*WHAT IS ASKED*. List every line in the entries below that contains the string "Select". Case counts.

*DATA FOR PROCESSING*.
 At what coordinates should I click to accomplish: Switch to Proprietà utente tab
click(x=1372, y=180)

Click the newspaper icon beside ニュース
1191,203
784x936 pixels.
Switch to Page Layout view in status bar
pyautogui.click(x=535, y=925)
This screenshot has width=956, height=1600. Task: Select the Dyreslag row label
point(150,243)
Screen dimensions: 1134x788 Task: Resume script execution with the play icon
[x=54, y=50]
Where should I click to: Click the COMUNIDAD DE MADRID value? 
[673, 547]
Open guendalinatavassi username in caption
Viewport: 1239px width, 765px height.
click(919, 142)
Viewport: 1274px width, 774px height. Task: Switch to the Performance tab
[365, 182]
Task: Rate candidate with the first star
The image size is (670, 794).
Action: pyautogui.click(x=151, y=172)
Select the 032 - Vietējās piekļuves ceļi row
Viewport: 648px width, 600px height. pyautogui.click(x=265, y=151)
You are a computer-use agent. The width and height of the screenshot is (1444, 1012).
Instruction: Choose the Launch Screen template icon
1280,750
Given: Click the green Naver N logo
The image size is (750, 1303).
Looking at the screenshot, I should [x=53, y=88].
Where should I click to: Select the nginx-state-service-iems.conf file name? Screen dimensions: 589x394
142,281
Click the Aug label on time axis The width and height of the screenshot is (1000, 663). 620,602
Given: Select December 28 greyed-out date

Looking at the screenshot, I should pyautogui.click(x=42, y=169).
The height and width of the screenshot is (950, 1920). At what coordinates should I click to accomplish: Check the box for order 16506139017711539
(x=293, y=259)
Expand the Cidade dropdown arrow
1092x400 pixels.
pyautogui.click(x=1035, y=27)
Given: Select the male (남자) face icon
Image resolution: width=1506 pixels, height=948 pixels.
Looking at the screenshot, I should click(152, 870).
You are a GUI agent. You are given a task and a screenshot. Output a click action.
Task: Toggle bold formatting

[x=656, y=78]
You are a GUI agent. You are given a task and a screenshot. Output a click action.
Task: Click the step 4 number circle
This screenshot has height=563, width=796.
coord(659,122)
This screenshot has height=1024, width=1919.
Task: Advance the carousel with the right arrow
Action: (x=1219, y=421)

*ANSWER IN FULL*.
This screenshot has width=956, height=1600. Task: Select the Dyreslag row label
Select the 032 - Vietējās piekļuves ceļi row
Where should I click to: Select the nginx-state-service-iems.conf file name? Screen dimensions: 589x394
Given: Select December 28 greyed-out date
Given: Select the male (남자) face icon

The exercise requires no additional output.